QuantGraph: A Receding-Horizon Quantum Graph Solver
Pranav Vaidhyanathan, Aristotelis Papatheodorou, David R. M. Arvidsson-Shukur, Mark T. Mitchison, Natalia Ares, Ioannis Havoutis
TL;DR
QuantGraph reframes trajectory optimization as a quantum search over discrete trajectory spaces and integrates it within a receding-horizon model-predictive-control framework to tackle large, dynamic graphs. It uses a two-stage architecture with a local stage to generate a warm-start threshold and a global Grover-adaptive-search stage to refine the solution, achieving a quadratic speedup over classical search while controlling computational burden. Empirical results on static, double-integrator, and cart-pole benchmarks demonstrate substantial search-space pruning, robust convergence, and improved discretization precision at fixed query budgets.
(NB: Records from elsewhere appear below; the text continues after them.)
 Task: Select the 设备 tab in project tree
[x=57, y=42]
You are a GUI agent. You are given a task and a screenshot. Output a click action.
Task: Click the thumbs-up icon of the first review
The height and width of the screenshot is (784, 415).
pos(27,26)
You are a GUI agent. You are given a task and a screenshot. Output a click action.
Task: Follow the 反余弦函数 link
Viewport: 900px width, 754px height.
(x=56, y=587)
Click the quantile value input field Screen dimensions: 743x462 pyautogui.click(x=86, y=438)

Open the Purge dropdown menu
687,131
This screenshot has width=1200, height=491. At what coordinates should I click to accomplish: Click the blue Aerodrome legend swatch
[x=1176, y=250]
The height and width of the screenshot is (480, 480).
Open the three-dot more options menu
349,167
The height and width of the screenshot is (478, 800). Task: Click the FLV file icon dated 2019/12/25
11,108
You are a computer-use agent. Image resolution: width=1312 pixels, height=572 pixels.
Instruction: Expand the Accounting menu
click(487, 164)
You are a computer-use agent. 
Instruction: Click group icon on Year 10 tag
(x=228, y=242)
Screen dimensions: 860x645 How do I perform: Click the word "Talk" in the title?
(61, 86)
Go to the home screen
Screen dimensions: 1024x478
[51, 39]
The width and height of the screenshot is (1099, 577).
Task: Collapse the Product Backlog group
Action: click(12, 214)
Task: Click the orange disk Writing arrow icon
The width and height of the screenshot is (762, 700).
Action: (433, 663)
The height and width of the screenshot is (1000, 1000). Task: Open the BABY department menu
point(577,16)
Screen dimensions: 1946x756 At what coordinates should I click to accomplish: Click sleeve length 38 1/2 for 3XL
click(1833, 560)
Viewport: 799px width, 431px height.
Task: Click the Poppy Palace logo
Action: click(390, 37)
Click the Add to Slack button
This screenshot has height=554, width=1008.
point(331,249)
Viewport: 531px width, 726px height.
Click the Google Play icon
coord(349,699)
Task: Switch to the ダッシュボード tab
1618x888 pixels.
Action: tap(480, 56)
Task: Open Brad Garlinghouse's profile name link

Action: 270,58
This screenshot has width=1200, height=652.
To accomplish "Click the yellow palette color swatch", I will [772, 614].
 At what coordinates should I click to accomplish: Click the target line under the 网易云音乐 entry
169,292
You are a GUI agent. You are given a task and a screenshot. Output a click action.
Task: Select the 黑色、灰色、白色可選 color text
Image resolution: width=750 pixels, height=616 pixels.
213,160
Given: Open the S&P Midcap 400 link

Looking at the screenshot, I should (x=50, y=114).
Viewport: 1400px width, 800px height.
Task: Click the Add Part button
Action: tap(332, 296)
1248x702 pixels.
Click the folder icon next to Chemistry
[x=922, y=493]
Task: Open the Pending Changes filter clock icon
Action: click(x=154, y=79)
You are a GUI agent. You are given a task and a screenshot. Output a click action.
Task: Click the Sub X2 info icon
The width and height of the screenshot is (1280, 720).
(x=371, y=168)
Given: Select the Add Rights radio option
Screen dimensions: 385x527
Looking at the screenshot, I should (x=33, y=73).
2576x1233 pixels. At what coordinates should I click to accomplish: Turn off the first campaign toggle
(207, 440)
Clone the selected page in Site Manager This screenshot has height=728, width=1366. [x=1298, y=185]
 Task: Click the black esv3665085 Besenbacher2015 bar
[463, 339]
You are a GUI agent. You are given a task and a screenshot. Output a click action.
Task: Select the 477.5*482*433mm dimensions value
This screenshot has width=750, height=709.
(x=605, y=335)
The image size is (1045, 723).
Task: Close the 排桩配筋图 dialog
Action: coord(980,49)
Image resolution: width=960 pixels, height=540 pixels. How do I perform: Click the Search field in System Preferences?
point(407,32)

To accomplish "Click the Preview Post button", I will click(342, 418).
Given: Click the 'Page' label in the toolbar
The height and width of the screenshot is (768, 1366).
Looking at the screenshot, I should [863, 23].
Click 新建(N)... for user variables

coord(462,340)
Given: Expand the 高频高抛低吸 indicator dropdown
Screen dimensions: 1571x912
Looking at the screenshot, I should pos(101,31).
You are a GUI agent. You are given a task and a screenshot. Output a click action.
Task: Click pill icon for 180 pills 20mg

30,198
The work highlights how closing the loop with classical control theory can stabilize and guide quantumSearch-based optimization, enabling scalable, high-precision planning for complex robotic and dynamical systems.
Abstract
Dynamic programming is a cornerstone of graph-based optimization. While effective, it scales unfavorably with problem size. In this work, we present QuantGraph, a two-stage quantum-enhanced framework that casts local and global graph-optimization problems as quantum searches over discrete trajectory spaces. The solver is designed to operate efficiently by first finding a sequence of locally optimal transitions in the graph (local stage), without considering full trajectories. The accumulated cost of these transitions acts as a threshold that prunes the search space (up to 60% reduction for certain examples). The subsequent global stage, based on this threshold, refines the solution. Both stages utilize variants of the Grover-adaptive-search algorithm. To achieve scalability and robustness, we draw on principles from control theory and embed QuantGraph's global stage within a receding-horizon model-predictive-control scheme. This classical layer stabilizes and guides the quantum search, improving precision and reducing computational burden. In practice, the resulting closed-loop system exhibits robust behavior and lower overall complexity. Notably, for a fixed query budget, QuantGraph attains a 2x increase in control-discretization precision while still benefiting from Grover-search's inherent quadratic speedup compared to classical methods.